[[ INPUT open ]]
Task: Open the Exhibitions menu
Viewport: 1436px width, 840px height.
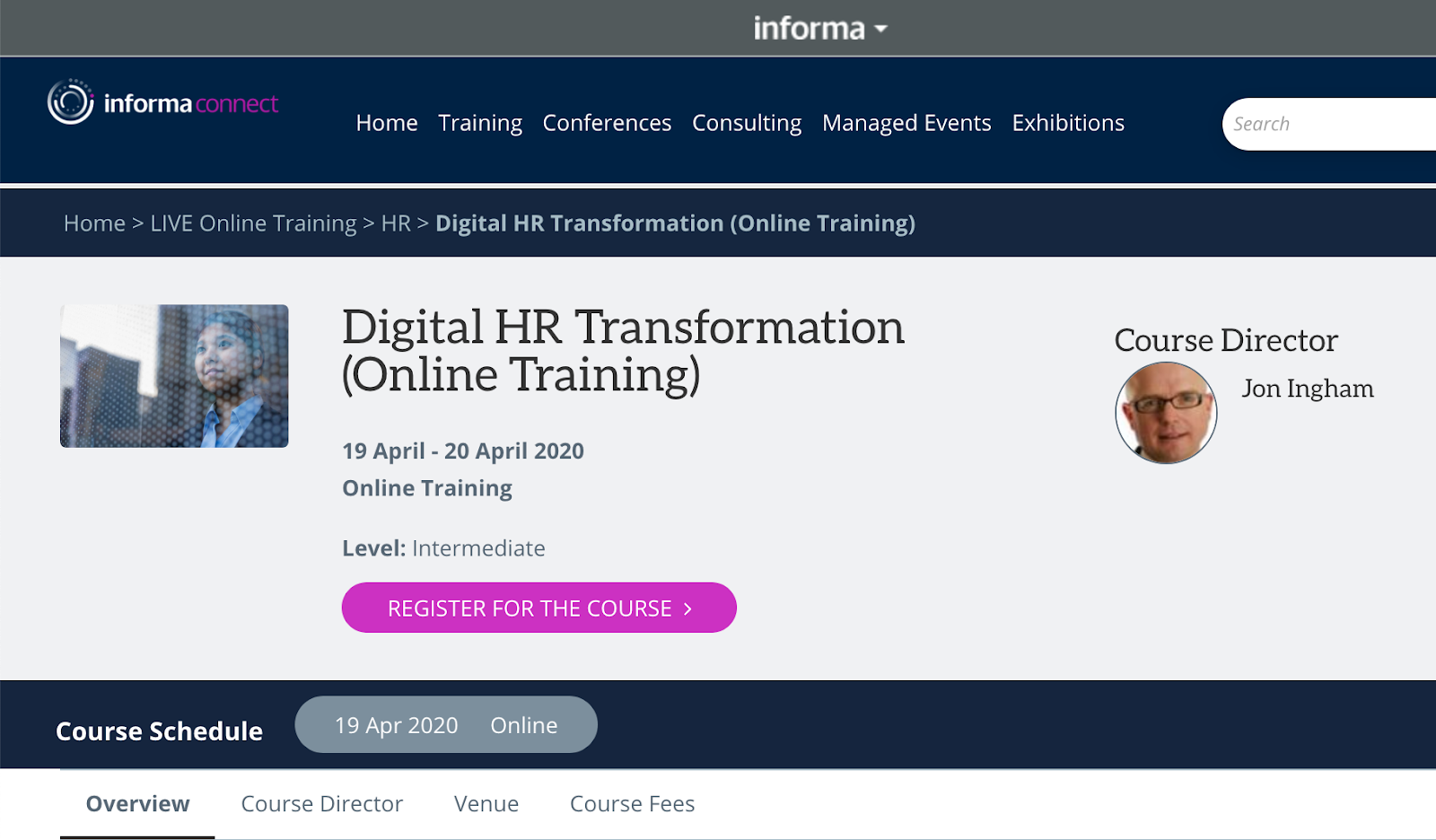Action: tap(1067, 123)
[[ INPUT closed ]]
[[ INPUT open ]]
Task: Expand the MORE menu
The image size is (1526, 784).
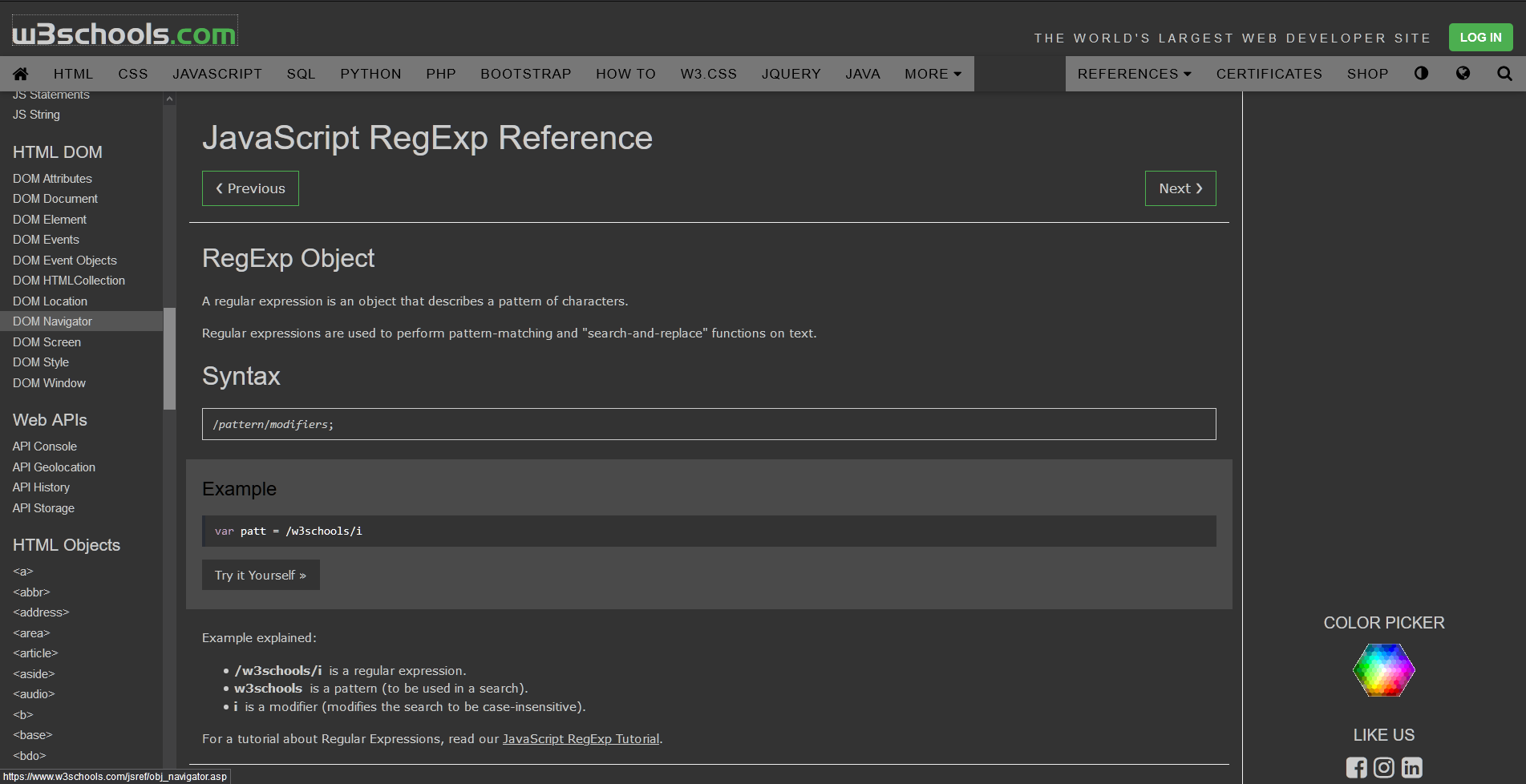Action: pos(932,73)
[[ INPUT closed ]]
Write the number of lines in the listing above that contain the word "menu". No other text should appear.

**SOLUTION TO THIS TASK**
2